Your goal>
Nothing goes in the answer except the line that contains "Instruction: Expand the" and the lines after it to the end of the material below, unchanged.
==== Supplied material ====
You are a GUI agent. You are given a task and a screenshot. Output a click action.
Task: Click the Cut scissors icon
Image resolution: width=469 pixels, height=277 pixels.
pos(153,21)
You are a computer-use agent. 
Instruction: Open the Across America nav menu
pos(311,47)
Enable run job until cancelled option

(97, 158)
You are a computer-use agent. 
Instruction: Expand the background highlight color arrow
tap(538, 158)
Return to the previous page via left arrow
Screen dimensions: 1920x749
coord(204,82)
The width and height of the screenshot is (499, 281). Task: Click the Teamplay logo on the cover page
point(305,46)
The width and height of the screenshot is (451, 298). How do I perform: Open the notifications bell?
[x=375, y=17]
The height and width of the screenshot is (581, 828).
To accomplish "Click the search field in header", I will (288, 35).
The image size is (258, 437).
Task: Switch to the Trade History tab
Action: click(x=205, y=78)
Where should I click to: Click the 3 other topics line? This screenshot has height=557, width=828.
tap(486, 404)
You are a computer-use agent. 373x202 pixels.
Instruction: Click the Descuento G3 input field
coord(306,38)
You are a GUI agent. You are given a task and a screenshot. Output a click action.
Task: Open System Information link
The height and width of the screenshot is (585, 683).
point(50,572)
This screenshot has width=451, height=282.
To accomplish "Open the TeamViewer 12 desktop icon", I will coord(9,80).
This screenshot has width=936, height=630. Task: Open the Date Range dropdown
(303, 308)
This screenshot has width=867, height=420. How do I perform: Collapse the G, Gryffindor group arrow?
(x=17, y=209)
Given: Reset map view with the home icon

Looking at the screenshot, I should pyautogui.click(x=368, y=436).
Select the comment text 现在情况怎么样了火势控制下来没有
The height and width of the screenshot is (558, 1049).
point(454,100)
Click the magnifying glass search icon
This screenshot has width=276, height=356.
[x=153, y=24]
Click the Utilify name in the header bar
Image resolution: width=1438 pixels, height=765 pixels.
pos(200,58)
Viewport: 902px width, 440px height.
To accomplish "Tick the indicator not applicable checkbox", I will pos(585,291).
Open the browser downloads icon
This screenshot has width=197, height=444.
====
Response below>
Instruction: Expand the background highlight color arrow
tap(538, 158)
Return to the previous page via left arrow
Screen dimensions: 1920x749
coord(204,82)
The width and height of the screenshot is (499, 281). Task: Click the Teamplay logo on the cover page
point(305,46)
The width and height of the screenshot is (451, 298). How do I perform: Open the notifications bell?
[x=375, y=17]
The height and width of the screenshot is (581, 828).
To accomplish "Click the search field in header", I will (288, 35).
The image size is (258, 437).
Task: Switch to the Trade History tab
Action: click(x=205, y=78)
Where should I click to: Click the 3 other topics line? This screenshot has height=557, width=828.
tap(486, 404)
You are a computer-use agent. 373x202 pixels.
Instruction: Click the Descuento G3 input field
coord(306,38)
You are a GUI agent. You are given a task and a screenshot. Output a click action.
Task: Open System Information link
The height and width of the screenshot is (585, 683).
point(50,572)
This screenshot has width=451, height=282.
To accomplish "Open the TeamViewer 12 desktop icon", I will coord(9,80).
This screenshot has width=936, height=630. Task: Open the Date Range dropdown
(303, 308)
This screenshot has width=867, height=420. How do I perform: Collapse the G, Gryffindor group arrow?
(x=17, y=209)
Given: Reset map view with the home icon

Looking at the screenshot, I should pyautogui.click(x=368, y=436).
Select the comment text 现在情况怎么样了火势控制下来没有
The height and width of the screenshot is (558, 1049).
point(454,100)
Click the magnifying glass search icon
This screenshot has width=276, height=356.
[x=153, y=24]
Click the Utilify name in the header bar
Image resolution: width=1438 pixels, height=765 pixels.
pos(200,58)
Viewport: 902px width, 440px height.
To accomplish "Tick the indicator not applicable checkbox", I will pos(585,291).
Open the browser downloads icon
This screenshot has width=197, height=444.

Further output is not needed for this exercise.